Amigos do Fingidor

segunda-feira, 5 de março de 2012

Dicas! Dicas!

Jorge Tufic


Os fatos acontecidos até àquele momento, através de concentradas audiências com algumas personagens tontas de superstição e romantismo, se enquanto duravam lhe mantinham o sistema nervoso como um lago de peixes marulhantes, passadas carruagens e martírios, seu estado de reflexão voltara a mergulhar no vazio. Como tudo que nasce, cresce e morre. A camada gelatinosa da memória é um tecido de encantos. Portanto, caleidoscópico. À medida que se desmonta com as sutilezas da observação desinteressada nos fundamentos cromáticos, mais suas lâminas reduzem as formas do movimento visual, para que se chegue ao movimento real.
O mesmo resulta com as aparências mais simples. Mas será necessário que se parta da simplicidade que é um título como este – UMA ALMA SEM PAZ, impresso no centro de uma página em branco –, para os múltiplos do cosmo verbal metafísico que elegera seus núcleos de expressão nestas quatro unidades semânticas, sem que esta circunstância, no entanto, impusesse qualquer limite ao tempo de vigência ao objeto “sem paz”, ou, como no caso do romancista de Loudun, às 336 páginas de possessora narrativa.

Os fatos que geram a linguagem podem, em contrapartida, gerar novos incidentes por meio de uma linguagem capaz de transformar novos fatos em nova linguagem. Seccionando-lhes a corrida em busca do lógico, torna-se possível desviar o Cavaleiro de Numiers de sua rota, ao servir de fantoche à especulação literária dos psicógrafos, ou desenvolver espaço no sentido de aproveitar as vítimas do arquipélago de Gulag, como elementos de guerrilha contra as ditaduras capitalistas. Não diria o mesmo das mil e uma noites nem das sábias histórias dos derviches, já que a fantasia e a procura da verdade não fazem tão mal quanto transformar a verdade em fantasia.
Traçadas estas linhas gerais, espontaneamente alguns livros desceram das estantes e pousaram no meio da escrivaninha, imitando o deslocamento de objetos por levitação indireta. Ali estavam os três marcos subjetivos que urdiram os primeiros calendários: os egípcios com o reinado de Yokmose, os gregos com as Olimpíadas e os romanos antigos com a fundação de Roma. Em seguida à queda de Roma, inicia-se a Idade Média. Não é mais a leveza de um carro de guerra dos hicsos que ilustra esse longo período de trevas. Em seu lugar é o guerreiro Carlovíngio, que assume a história. A dialética e a astronomia estavam ainda longe de um código de posturas que resguardasse a população dos surtos de epidemia. E, finalmente, a história moderna com os tempos de glória da revolução francesa. Os três quadros dominam, por instantes, a paisagem dos edifícios na moldura da tarde provinciana, quando padre Lactance grita aos ouvidos de Urbano Grandier: “Dicas! Dicas!” Aldous Haxley interfere para esclarecer ao leitor que “o encanto da história e sua lição enigmática consistem em que, de uma época a outra, nada muda, no entanto, tudo é completamente diferente.”

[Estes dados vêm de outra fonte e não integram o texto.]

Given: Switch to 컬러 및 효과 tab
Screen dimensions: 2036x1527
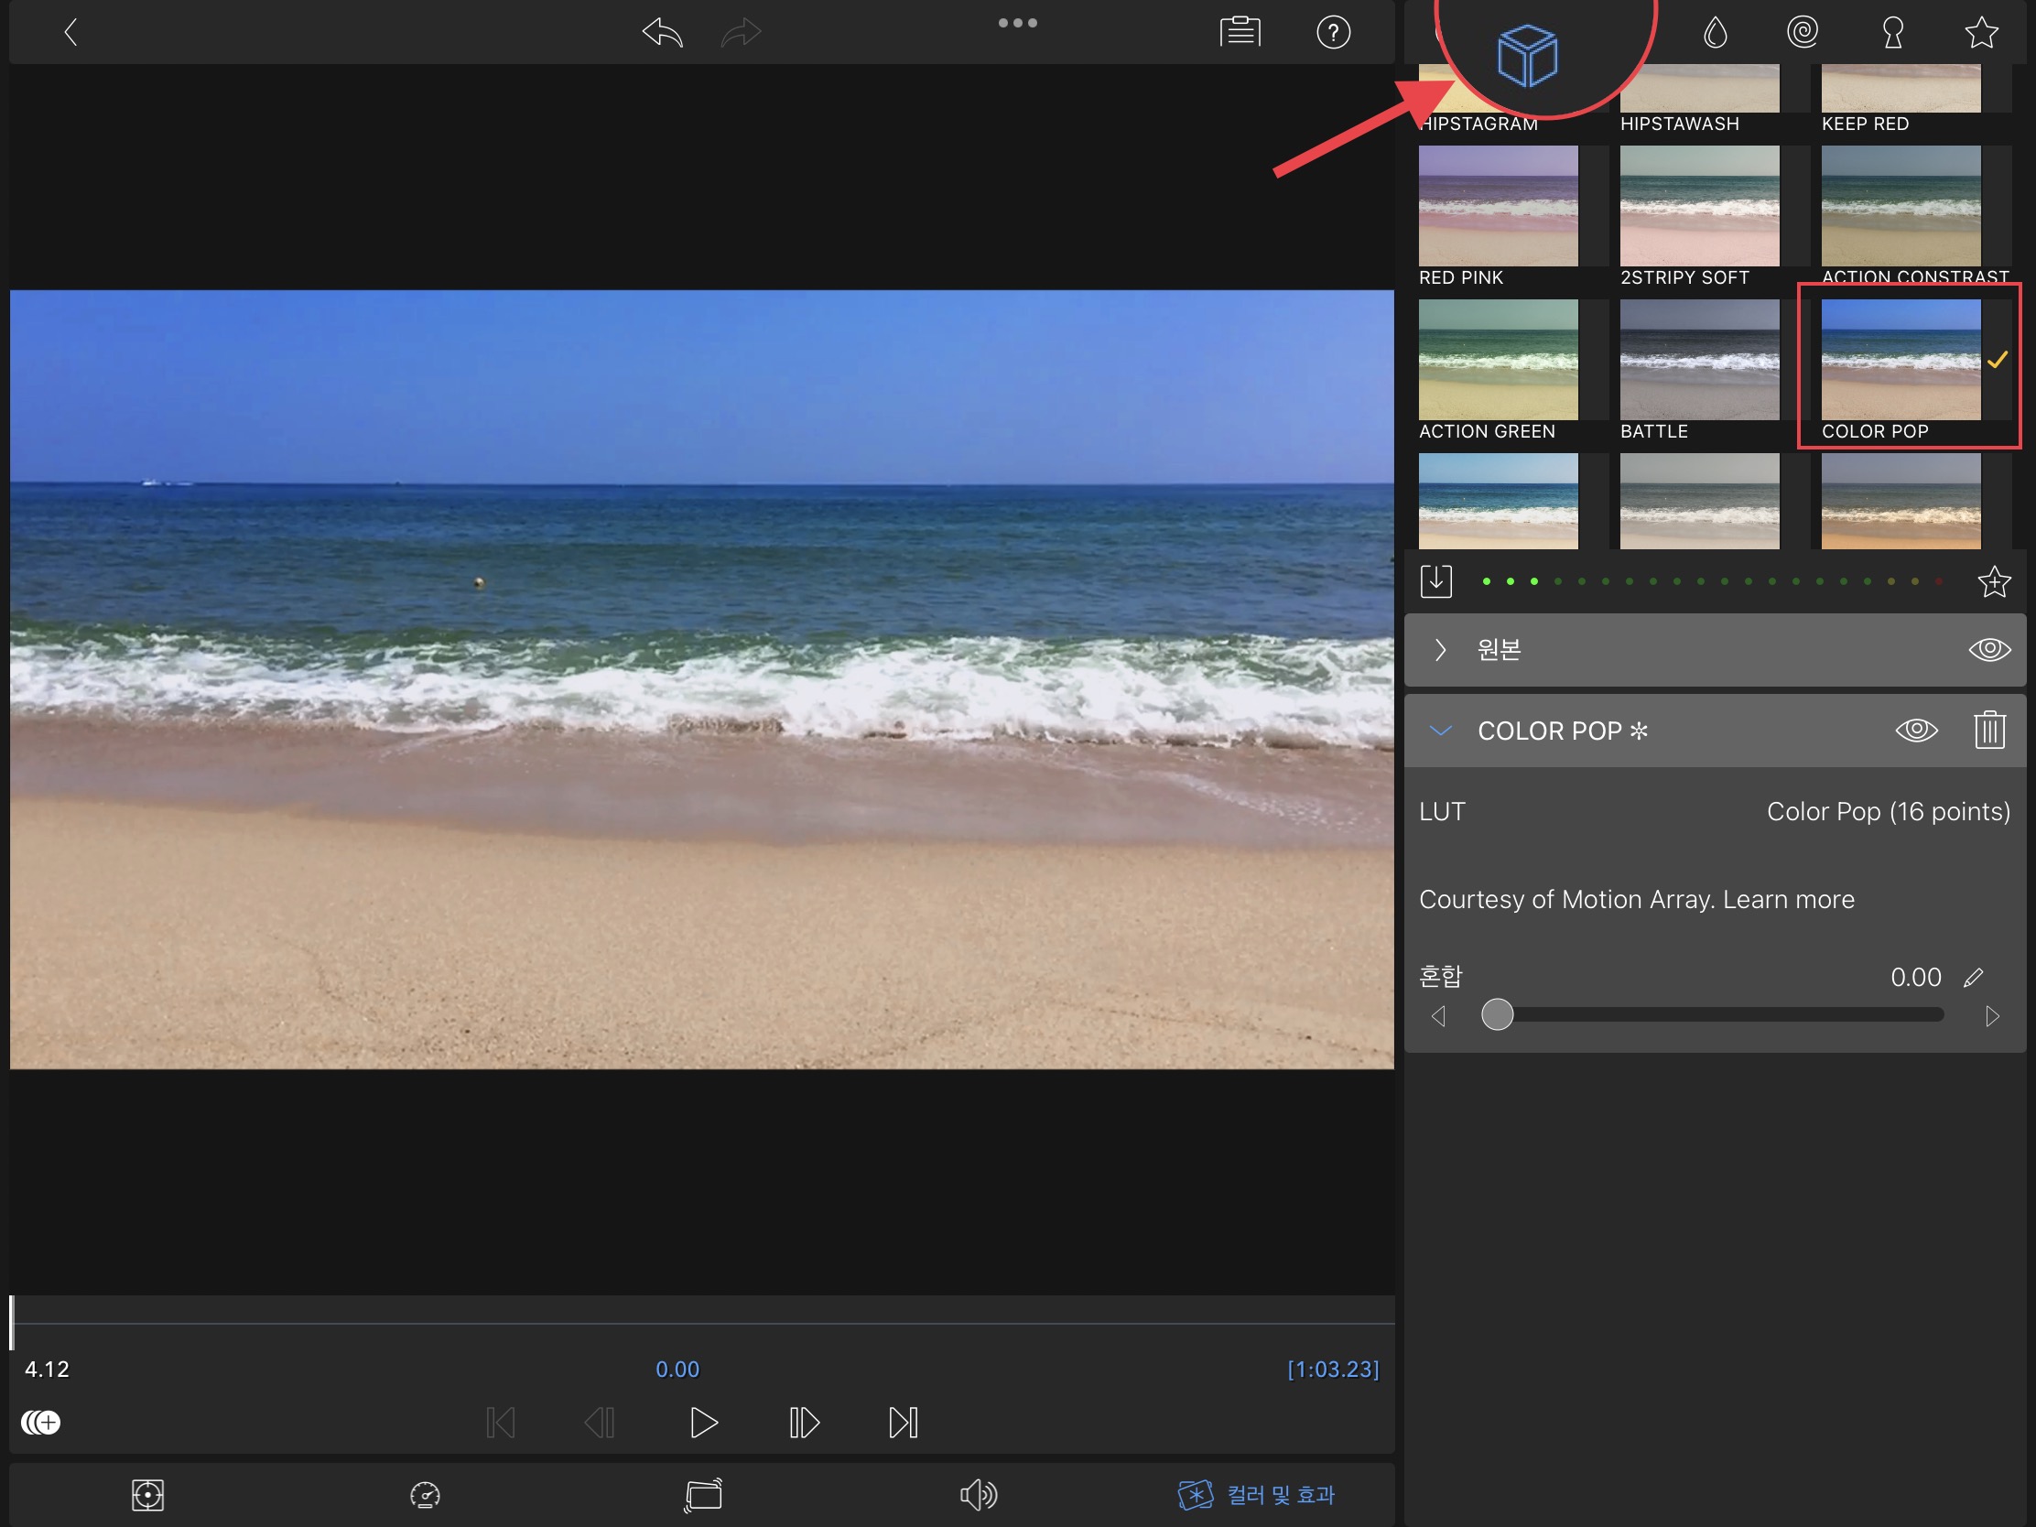Looking at the screenshot, I should coord(1257,1495).
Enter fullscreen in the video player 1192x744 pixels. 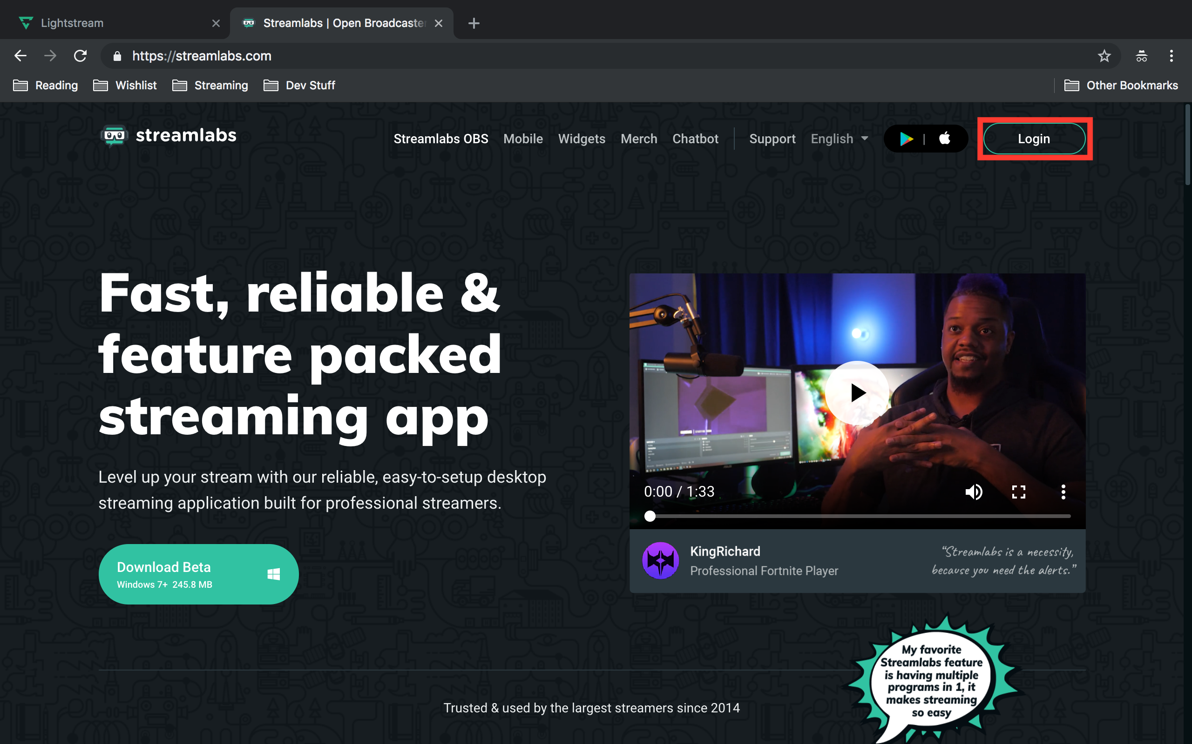[x=1019, y=492]
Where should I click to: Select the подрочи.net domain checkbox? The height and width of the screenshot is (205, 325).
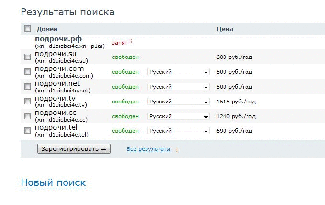point(28,86)
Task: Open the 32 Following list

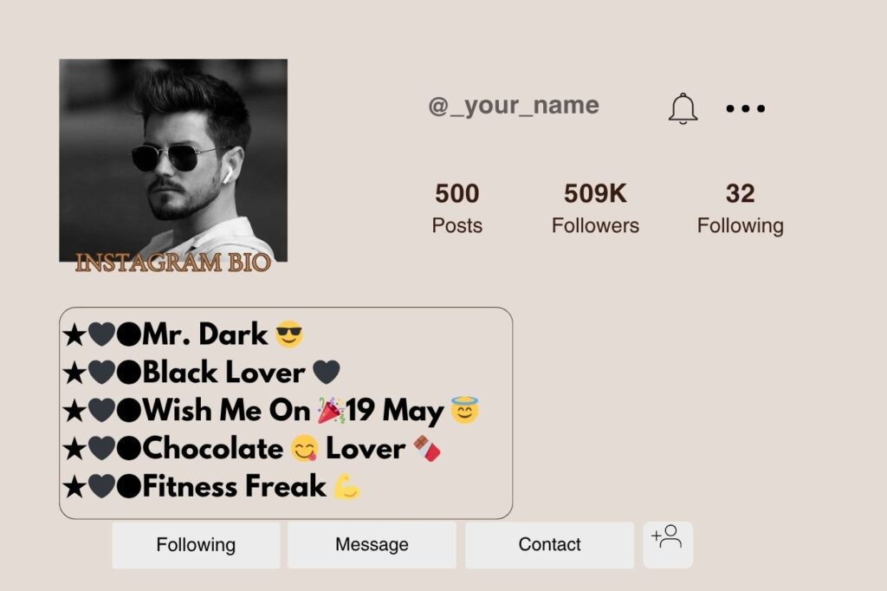Action: (740, 208)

Como tudo é diferente! – sugere Tinoco. As velhas torres esquecidas já deixaram de abrigar andorinhas. Nem por isso deixa-se de vê-las como abrigo de alguma coisa, exceto de andorinhas.  As guerras continuam, salvo que a morte deixou de ser untada com as lágrimas da ausência. As praças parecem desertas, mas em algum lugar, dentro delas, há bosques e fontes onde o corpo se une ao conteúdo das águas. A escravidão foi abolida, porém as grandes indústrias mantêm-se pela força do trabalho. O balcão de Julieta ostenta luminária de butique européia e seu título é Romeo e Juliet.
Dicas, Urbano Grandier, dicas! Enquanto não há dicas, alguns escritores se pintam de Londun e clamam por uma exorcisão interessada, menos no texto do que nos lucros da venda. Texto? As letras se debulham no abatedouro da crise, como galinhas enfurecidas! O manuscrito capeado de sarnas confunde-se com a pele da noite. E o mistério dos fins retoma as algemas do espírito em sinal de que os princípios é que respondem se uma coisa deve ou não ser entendida.

Com isto, adormeceu. Na certeza de que a rotina do seu dia, ligeiramente torcida pelo barlavento, em nada poderia modificar o peso dos átomos sobre a justa engrenagem dos silfos. Muito embora a dança deles seja, como realmente vinha sendo, o espetáculo dos outros.